**Source passage**
Thursday, January 27, 2011

Old Style vs New School

Yesterday I did a little comparison of Blogs vs Websites.

Today, I'll show you a comparison of two websites.

I own a couple of domains: ScLoHo.com and ScLoHo.net.

I use the ScLoHo.net site and the ScLoHo.com site is a backup for people who automatically think that websites should be a "dot com".

I spent a few evenings a couple years ago building a traditional website that includes a home page, an our company page, a testimonial page, and a contact page. There are plenty of click-able links to the radio stations I work for, the Hispanic Newspaper that I do some consulting for, the Advertising Federation that I am a V-P of, and links to 3 of my blogs.

It is much more current than a lot of websites I have seen in the past couple of years, but it is also pretty main stream, or "Old Style" in "Internet Time". You can click here to visit it, or here's a shot of the home page:



I am not a website developer or designer. This was built with Google Sites. You can spend some time doing a site like this yourself if you want and you'll be pretty current and up to date.

**Requirements**
Write out, word for word, the passage of the blog post comparing two websites that begins with the words "Yesterday I did" and ends with "of my blogs.".

**Data shown**

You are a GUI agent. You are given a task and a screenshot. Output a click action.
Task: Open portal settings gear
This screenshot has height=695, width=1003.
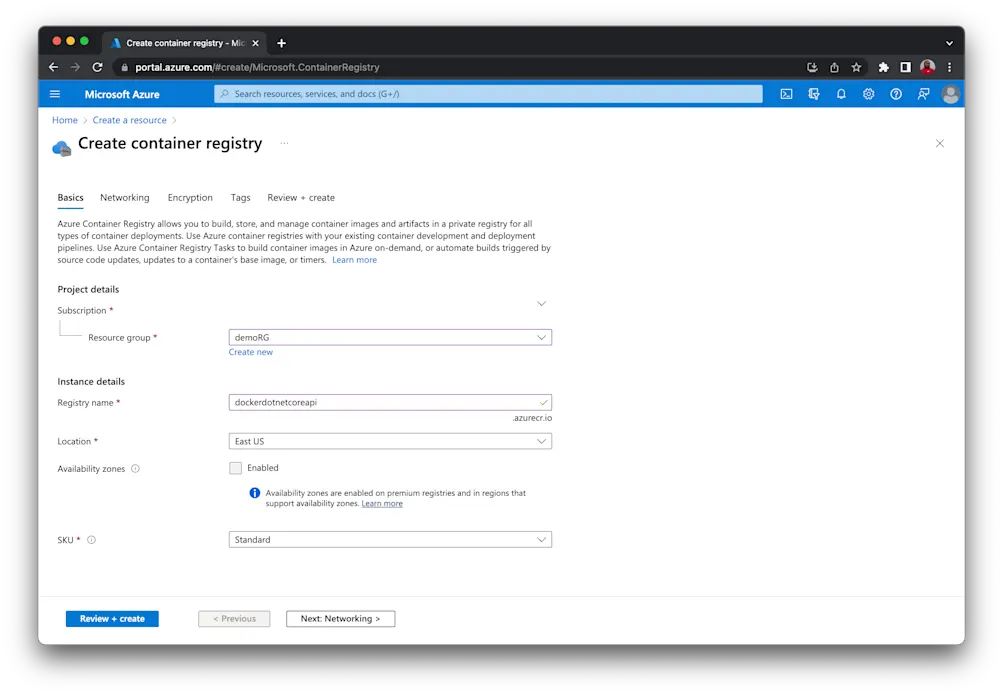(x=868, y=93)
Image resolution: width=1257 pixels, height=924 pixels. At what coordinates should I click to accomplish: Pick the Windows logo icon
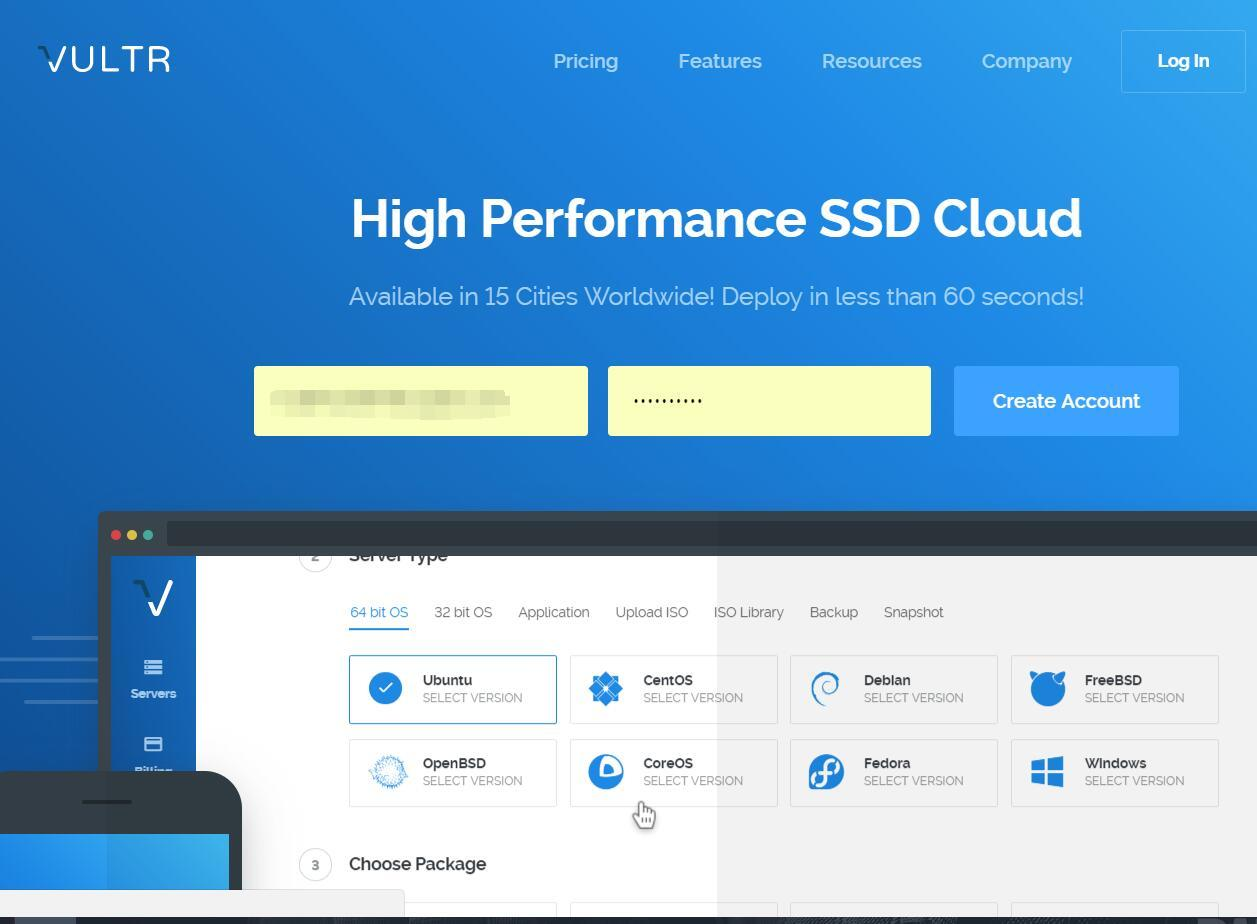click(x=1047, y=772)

--

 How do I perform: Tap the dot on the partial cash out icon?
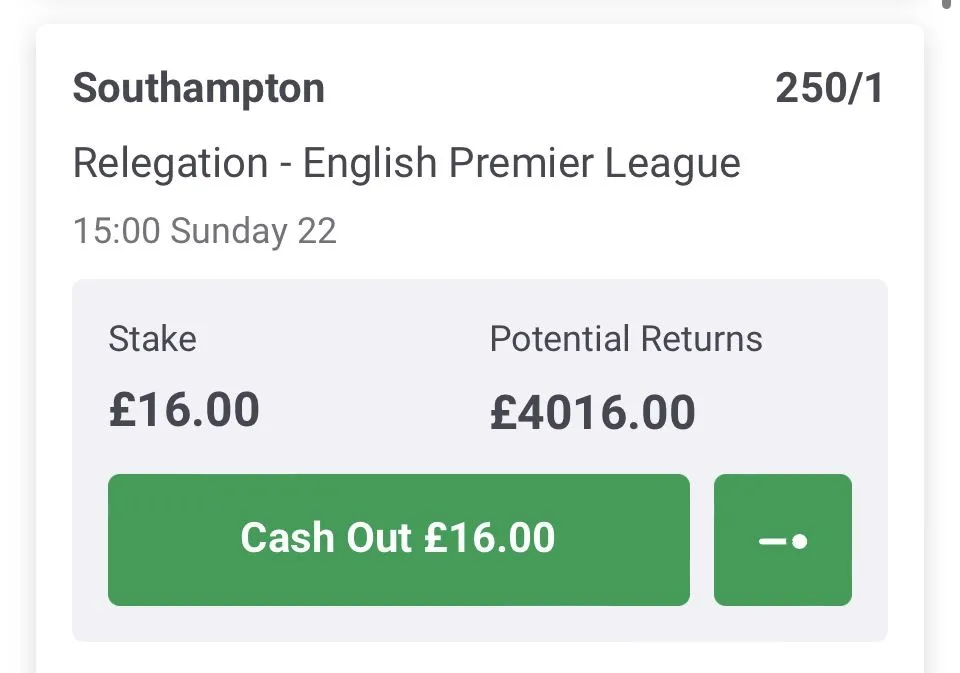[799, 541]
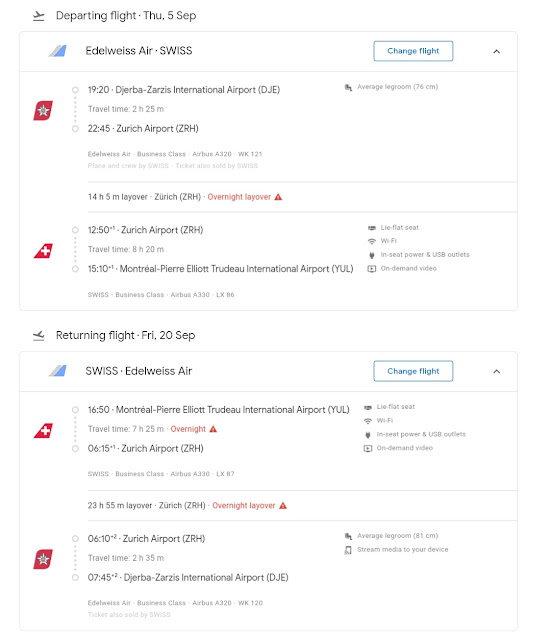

---

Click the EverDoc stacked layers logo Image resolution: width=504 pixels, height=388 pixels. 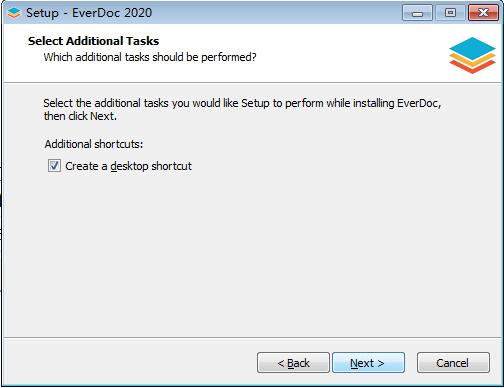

**Task result**
Yesterday I did a little comparison of Blogs vs Websites.

Today, I'll show you a comparison of two websites.

I own a couple of domains: ScLoHo.com and ScLoHo.net.

I use the ScLoHo.net site and the ScLoHo.com site is a backup for people who automatically think that websites should be a "dot com".

I spent a few evenings a couple years ago building a traditional website that includes a home page, an our company page, a testimonial page, and a contact page. There are plenty of click-able links to the radio stations I work for, the Hispanic Newspaper that I do some consulting for, the Advertising Federation that I am a V-P of, and links to 3 of my blogs.